(Stored items)
Start of Block

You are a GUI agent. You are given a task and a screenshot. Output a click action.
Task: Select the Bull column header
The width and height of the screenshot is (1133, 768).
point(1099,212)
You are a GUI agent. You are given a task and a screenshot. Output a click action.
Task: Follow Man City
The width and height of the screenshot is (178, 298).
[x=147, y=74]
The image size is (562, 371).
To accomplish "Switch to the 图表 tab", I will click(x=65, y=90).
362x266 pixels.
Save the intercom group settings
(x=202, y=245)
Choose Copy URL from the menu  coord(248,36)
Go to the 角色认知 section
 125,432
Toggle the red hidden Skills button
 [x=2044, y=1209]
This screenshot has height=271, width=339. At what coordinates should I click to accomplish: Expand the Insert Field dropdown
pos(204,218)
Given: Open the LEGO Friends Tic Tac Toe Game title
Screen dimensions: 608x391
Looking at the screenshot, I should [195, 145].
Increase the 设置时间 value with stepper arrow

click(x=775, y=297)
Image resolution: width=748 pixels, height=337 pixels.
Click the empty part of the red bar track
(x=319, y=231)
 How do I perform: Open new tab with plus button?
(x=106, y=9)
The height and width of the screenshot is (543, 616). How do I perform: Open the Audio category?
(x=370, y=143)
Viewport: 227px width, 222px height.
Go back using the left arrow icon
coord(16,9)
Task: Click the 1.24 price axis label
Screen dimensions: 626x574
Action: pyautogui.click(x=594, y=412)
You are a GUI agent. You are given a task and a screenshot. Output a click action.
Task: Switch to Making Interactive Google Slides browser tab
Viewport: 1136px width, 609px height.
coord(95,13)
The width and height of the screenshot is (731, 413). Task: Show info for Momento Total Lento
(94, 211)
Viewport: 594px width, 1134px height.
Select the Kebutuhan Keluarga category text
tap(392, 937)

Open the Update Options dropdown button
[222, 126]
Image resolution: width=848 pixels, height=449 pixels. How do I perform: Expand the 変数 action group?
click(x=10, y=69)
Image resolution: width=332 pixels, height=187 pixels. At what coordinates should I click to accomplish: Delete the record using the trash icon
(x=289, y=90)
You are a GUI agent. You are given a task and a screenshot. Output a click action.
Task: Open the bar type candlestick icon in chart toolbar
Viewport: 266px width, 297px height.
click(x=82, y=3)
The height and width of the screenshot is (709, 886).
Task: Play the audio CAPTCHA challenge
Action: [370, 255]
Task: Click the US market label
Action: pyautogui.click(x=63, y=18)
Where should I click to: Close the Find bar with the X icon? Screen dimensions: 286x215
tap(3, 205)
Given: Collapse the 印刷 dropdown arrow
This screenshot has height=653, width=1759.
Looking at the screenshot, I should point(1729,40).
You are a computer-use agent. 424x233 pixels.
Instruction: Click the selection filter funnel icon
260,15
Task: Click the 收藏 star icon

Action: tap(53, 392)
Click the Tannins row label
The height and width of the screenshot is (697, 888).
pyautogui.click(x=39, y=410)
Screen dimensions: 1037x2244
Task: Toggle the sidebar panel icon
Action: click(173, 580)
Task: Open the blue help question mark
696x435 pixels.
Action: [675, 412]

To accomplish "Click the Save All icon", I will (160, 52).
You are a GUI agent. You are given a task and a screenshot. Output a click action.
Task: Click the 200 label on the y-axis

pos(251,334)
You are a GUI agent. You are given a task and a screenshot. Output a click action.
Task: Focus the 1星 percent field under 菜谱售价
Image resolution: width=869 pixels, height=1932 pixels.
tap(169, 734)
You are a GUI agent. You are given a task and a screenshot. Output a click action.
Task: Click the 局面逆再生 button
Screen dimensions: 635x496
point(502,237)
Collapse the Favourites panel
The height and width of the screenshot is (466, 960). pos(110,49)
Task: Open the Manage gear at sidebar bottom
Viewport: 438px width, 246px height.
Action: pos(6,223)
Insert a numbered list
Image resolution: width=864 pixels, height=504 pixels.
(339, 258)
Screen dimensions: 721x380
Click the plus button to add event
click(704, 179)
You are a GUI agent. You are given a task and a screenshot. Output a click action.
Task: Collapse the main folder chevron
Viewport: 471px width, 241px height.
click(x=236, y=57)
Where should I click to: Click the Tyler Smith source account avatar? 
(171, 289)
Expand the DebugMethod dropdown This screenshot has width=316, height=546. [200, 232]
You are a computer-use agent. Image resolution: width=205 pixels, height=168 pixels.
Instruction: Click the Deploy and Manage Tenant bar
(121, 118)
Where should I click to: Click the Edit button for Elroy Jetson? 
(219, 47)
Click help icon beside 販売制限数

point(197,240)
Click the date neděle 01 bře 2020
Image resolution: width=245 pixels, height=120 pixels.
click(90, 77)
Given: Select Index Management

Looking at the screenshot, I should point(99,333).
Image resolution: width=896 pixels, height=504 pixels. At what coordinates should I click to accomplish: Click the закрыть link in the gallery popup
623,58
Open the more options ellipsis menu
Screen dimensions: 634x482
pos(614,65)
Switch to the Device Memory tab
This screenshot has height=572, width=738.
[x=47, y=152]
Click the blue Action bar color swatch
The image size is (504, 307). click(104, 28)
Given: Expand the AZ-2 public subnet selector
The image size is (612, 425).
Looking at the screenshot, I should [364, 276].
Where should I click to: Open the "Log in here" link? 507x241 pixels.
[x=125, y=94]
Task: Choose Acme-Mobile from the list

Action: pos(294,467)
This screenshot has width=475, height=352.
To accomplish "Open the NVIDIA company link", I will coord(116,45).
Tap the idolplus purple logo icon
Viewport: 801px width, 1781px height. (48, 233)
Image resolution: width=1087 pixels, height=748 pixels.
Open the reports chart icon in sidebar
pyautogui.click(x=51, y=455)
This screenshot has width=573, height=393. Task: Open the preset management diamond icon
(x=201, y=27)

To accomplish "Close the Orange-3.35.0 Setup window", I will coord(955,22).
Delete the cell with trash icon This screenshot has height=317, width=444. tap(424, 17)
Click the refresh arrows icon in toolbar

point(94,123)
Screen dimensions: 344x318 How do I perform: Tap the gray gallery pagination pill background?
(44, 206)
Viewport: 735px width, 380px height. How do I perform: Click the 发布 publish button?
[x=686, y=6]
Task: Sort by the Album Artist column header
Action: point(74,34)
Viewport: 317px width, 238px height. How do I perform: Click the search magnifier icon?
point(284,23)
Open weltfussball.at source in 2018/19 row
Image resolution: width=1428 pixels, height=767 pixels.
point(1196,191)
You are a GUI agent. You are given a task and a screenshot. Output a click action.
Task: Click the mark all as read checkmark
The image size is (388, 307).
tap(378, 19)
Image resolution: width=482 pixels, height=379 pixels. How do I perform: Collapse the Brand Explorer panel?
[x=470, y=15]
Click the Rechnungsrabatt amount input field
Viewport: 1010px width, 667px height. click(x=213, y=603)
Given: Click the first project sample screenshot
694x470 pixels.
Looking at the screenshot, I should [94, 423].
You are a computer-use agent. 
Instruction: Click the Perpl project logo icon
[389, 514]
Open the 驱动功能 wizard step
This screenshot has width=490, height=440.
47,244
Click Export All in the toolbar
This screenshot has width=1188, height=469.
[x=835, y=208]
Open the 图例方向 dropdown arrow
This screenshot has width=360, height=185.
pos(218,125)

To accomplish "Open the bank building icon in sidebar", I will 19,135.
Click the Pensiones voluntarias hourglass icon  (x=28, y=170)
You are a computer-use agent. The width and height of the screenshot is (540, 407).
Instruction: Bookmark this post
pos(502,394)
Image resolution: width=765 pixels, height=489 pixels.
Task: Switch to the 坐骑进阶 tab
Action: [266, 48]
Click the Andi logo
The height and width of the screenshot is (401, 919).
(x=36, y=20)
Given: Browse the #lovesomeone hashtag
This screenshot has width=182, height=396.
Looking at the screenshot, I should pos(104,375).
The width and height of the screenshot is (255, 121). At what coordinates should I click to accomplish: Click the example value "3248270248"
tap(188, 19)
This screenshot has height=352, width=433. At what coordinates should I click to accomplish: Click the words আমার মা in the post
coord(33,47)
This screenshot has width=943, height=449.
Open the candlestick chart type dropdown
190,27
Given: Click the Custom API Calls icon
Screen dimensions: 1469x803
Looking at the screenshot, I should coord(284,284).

End of Block

In the entries above, find the line with "Insert a numbered list" and the line with "Expand the DebugMethod", then set down exactly those two and every line between them, nothing else.

Insert a numbered list
Image resolution: width=864 pixels, height=504 pixels.
(339, 258)
Screen dimensions: 721x380
Click the plus button to add event
click(704, 179)
You are a GUI agent. You are given a task and a screenshot. Output a click action.
Task: Collapse the main folder chevron
Viewport: 471px width, 241px height.
click(x=236, y=57)
Where should I click to: Click the Tyler Smith source account avatar? 
(171, 289)
Expand the DebugMethod dropdown This screenshot has width=316, height=546. [200, 232]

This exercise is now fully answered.